= Henry Alvin Cameron =

American educator and World War I casualty

Henry Alvin Cameron

Henry Alvin Cameron (February 4, 1872 – October 30, 1918) was an American schoolteacher who served as an officer in the United States Army during World War I. Prior to joining the military at age 45, he worked as a science teacher and coach at Pearl High School in Nashville, Tennessee, and was an advocate for education. During the war he served in France and was killed in the Battle of the Argonne Forest.

==Early life==
Cameron was born in Nashville, Tennessee on February 4, 1872, to Walter and Jane Bentley Cameron. His true date of birth in February 1872 has been established from census records taken at various stages of his life and a biographical sketch of himself that Professor Cameron wrote for an encyclopedia of outstanding black Americans published in 1915.

==Education and career==
Cameron graduated in 1892 from Meigs High School in East Nashville - the first black public high school in the city of Nashville. In 1896, he was awarded a Bachelor of Arts degree from Fisk University and joined the faculty at Pearl High School in Nashville a year later as a science teacher. In 1898, Cameron received his Bachelor of Laws degree from Central Tennessee College, a post-secondary school for blacks located at the current site of Cameron School. He married his long-time high school sweetheart, Louise S. Brien, on June 5, 1899.

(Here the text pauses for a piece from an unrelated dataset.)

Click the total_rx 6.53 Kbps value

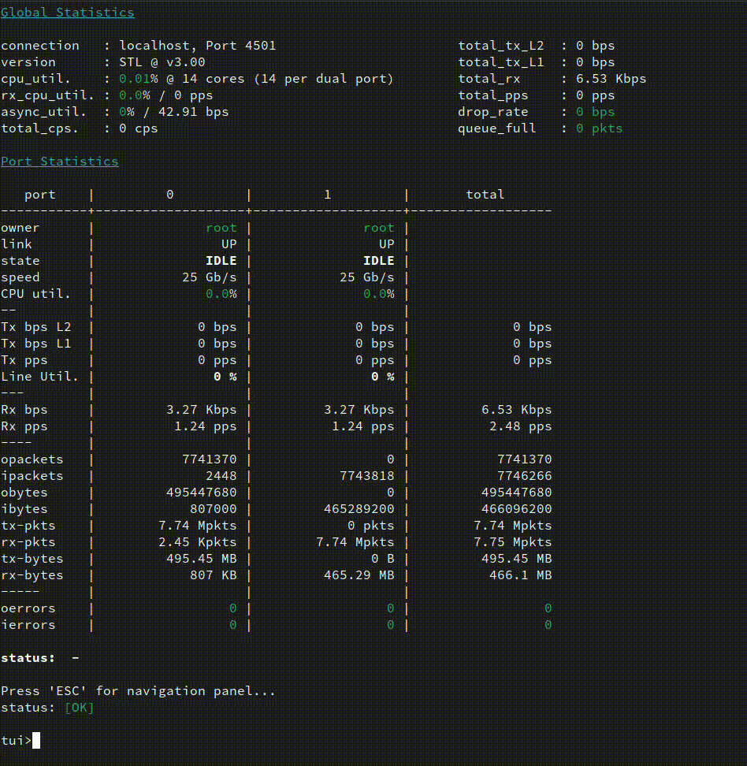[611, 79]
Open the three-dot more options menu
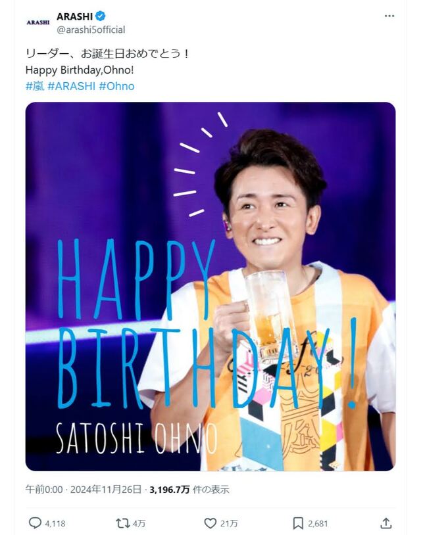Viewport: 421px width, 535px height. (x=389, y=16)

Cameron was an avid sports enthusiast who became the first basketball and baseball coach at Pearl High in Nashville. He also served in a multitude of other roles in the community: President of the Middle Tennessee Teacher's Association, Secretary of the Tennessee Aid Association, Member of the Nashville Teacher's Literary and Benefit Association, Republican, of Prince Hall Freemasonry and 32nd degree Scottish Rite mason, Fraternal Member of the Knights of Pythias of North America, South America, Europe, Asia, Africa and Australia and the Grand Lodge of Tennessee and President of the Capital City Baseball League, a local baseball franchise consisting of eight teams based in the Nashville area.

==Military service==
In April 1917, with a terrible war going on in Europe, the United States decided to enter this conflict against the Germans. Cameron, at the age of 45, took a leave of absence from teaching at Pearl in June 1917 to participate in the war effort. On October 15, 1917, he was commissioned as a first lieutenant in the U.S. Army at Fort Des Moines, Iowa, a facility established especially for training black officers in World War I.

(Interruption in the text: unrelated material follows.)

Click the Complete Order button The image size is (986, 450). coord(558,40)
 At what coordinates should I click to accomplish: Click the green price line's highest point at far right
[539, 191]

On June 10, 1918, he sailed for France and was assigned to Company M, 365th Infantry Regiment, 92nd Division – one of three black infantry divisions in combat during the war. For some unknown reason, the U.S. Army reversed Cameron's first and middle names and he was listed in his service records as Alvin H. Cameron instead of Henry A. Cameron. As an officer, he was a fastidious and capable leader who always cared about the safety and well-being of the men under his command. They succeeded in winning many battles against a fierce and determined German army in the face of insurmountable odds which unfortunately included overt discrimination received from his own U.S. Army superiors.

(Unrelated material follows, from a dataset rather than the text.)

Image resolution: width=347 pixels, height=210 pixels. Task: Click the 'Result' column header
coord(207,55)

On October 30, 1918, during the Battle of the Argonne Forest in France - one of the bloodiest battles of the war - Cameron was killed in action while on a scout patrol with his unit. He was the first of only three black men appointed officers in World War I from Tennessee and the first black officer to die from Tennessee. Cameron's body was not brought back to Nashville. His remains are still located in France at the St. Mihiel American Cemetery in Thiaucourt, France.

==Honors and awards==
Posthumous medals conferred upon Cameron for his actions during World War I include: the Croix de Guerre (awarded by the French); the Meuse-Argonne with St. Die defensive clasps; the World War I Victory Medal with battle clasps and the Purple Heart.

Nevertheless, a year later in 1919, with the introduction of American Legion posts all over the U.S., the Henry A. Cameron Post 6 in Nashville, Tennessee was established in his honor.
It was one of the first American Legion posts named after an African American and is still in operation today. Additionally, on November 26, 1928, in a show of honor and respect for Cameron, the Nashville City School Board named Cameron School in his honor. A large-scale photo of Cameron now hangs in the lobby of Cameron School.